(Stored records)
--

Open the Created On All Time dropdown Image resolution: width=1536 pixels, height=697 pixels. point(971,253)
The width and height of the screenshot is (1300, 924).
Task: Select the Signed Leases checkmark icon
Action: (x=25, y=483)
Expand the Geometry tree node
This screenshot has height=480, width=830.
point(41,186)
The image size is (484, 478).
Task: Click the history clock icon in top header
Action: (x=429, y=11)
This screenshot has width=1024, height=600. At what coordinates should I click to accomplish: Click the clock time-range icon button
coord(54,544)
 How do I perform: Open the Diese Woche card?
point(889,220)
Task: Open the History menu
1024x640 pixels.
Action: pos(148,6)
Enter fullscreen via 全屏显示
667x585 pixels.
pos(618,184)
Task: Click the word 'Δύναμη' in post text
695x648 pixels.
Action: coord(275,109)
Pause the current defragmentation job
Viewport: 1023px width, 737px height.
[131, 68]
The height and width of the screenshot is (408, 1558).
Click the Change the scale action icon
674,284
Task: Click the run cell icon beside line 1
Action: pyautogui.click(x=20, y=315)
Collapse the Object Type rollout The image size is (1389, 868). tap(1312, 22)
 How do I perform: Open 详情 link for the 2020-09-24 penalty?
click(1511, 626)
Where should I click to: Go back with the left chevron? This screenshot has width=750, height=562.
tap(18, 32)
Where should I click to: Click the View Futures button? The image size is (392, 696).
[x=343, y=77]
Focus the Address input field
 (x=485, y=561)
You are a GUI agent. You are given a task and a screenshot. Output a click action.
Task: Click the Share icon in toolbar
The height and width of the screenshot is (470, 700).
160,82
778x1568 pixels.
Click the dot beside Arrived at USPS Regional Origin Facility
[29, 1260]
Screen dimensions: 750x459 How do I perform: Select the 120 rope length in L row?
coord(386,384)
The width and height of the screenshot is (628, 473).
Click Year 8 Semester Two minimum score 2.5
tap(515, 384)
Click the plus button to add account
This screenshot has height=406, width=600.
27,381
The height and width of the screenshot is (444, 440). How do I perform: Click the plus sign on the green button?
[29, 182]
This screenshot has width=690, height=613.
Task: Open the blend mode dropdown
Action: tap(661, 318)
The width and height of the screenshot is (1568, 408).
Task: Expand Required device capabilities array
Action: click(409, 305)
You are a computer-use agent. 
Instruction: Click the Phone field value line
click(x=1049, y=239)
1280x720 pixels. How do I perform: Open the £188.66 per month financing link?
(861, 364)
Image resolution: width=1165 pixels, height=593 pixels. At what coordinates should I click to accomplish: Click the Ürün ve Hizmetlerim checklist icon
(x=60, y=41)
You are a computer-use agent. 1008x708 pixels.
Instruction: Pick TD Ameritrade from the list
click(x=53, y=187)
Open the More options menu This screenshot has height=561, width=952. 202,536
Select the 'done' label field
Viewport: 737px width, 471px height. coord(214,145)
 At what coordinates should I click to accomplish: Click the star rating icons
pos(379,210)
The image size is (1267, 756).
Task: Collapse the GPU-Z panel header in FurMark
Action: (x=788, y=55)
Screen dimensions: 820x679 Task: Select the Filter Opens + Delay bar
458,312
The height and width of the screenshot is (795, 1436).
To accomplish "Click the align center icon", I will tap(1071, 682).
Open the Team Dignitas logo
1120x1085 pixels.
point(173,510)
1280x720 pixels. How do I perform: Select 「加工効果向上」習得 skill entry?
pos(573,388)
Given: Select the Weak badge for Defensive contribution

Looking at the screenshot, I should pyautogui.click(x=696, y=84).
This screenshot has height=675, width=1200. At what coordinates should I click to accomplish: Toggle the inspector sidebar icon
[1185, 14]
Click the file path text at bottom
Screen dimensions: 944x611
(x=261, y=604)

--

• [WHAT TO PRODUCE]: Print every record above exactly as it appears.

• [SOLUTION TO THIS TASK]:
Open the Created On All Time dropdown Image resolution: width=1536 pixels, height=697 pixels. point(971,253)
The width and height of the screenshot is (1300, 924).
Task: Select the Signed Leases checkmark icon
Action: (x=25, y=483)
Expand the Geometry tree node
This screenshot has height=480, width=830.
point(41,186)
The image size is (484, 478).
Task: Click the history clock icon in top header
Action: (x=429, y=11)
This screenshot has width=1024, height=600. At what coordinates should I click to accomplish: Click the clock time-range icon button
coord(54,544)
 How do I perform: Open the Diese Woche card?
point(889,220)
Task: Open the History menu
1024x640 pixels.
Action: pos(148,6)
Enter fullscreen via 全屏显示
667x585 pixels.
pos(618,184)
Task: Click the word 'Δύναμη' in post text
695x648 pixels.
Action: coord(275,109)
Pause the current defragmentation job
Viewport: 1023px width, 737px height.
[131, 68]
The height and width of the screenshot is (408, 1558).
Click the Change the scale action icon
674,284
Task: Click the run cell icon beside line 1
Action: pyautogui.click(x=20, y=315)
Collapse the Object Type rollout The image size is (1389, 868). tap(1312, 22)
 How do I perform: Open 详情 link for the 2020-09-24 penalty?
click(1511, 626)
Where should I click to: Go back with the left chevron? This screenshot has width=750, height=562.
tap(18, 32)
Where should I click to: Click the View Futures button? The image size is (392, 696).
[x=343, y=77]
Focus the Address input field
 (x=485, y=561)
You are a GUI agent. You are given a task and a screenshot. Output a click action.
Task: Click the Share icon in toolbar
The height and width of the screenshot is (470, 700).
160,82
778x1568 pixels.
Click the dot beside Arrived at USPS Regional Origin Facility
[29, 1260]
Screen dimensions: 750x459 How do I perform: Select the 120 rope length in L row?
coord(386,384)
The width and height of the screenshot is (628, 473).
Click Year 8 Semester Two minimum score 2.5
tap(515, 384)
Click the plus button to add account
This screenshot has height=406, width=600.
27,381
The height and width of the screenshot is (444, 440). How do I perform: Click the plus sign on the green button?
[29, 182]
This screenshot has width=690, height=613.
Task: Open the blend mode dropdown
Action: tap(661, 318)
The width and height of the screenshot is (1568, 408).
Task: Expand Required device capabilities array
Action: click(409, 305)
You are a computer-use agent. 
Instruction: Click the Phone field value line
click(x=1049, y=239)
1280x720 pixels. How do I perform: Open the £188.66 per month financing link?
(861, 364)
Image resolution: width=1165 pixels, height=593 pixels. At what coordinates should I click to accomplish: Click the Ürün ve Hizmetlerim checklist icon
(x=60, y=41)
You are a computer-use agent. 1008x708 pixels.
Instruction: Pick TD Ameritrade from the list
click(x=53, y=187)
Open the More options menu This screenshot has height=561, width=952. 202,536
Select the 'done' label field
Viewport: 737px width, 471px height. coord(214,145)
 At what coordinates should I click to accomplish: Click the star rating icons
pos(379,210)
The image size is (1267, 756).
Task: Collapse the GPU-Z panel header in FurMark
Action: (x=788, y=55)
Screen dimensions: 820x679 Task: Select the Filter Opens + Delay bar
458,312
The height and width of the screenshot is (795, 1436).
To accomplish "Click the align center icon", I will tap(1071, 682).
Open the Team Dignitas logo
1120x1085 pixels.
point(173,510)
1280x720 pixels. How do I perform: Select 「加工効果向上」習得 skill entry?
pos(573,388)
Given: Select the Weak badge for Defensive contribution

Looking at the screenshot, I should pyautogui.click(x=696, y=84).
This screenshot has height=675, width=1200. At what coordinates should I click to accomplish: Toggle the inspector sidebar icon
[1185, 14]
Click the file path text at bottom
Screen dimensions: 944x611
(x=261, y=604)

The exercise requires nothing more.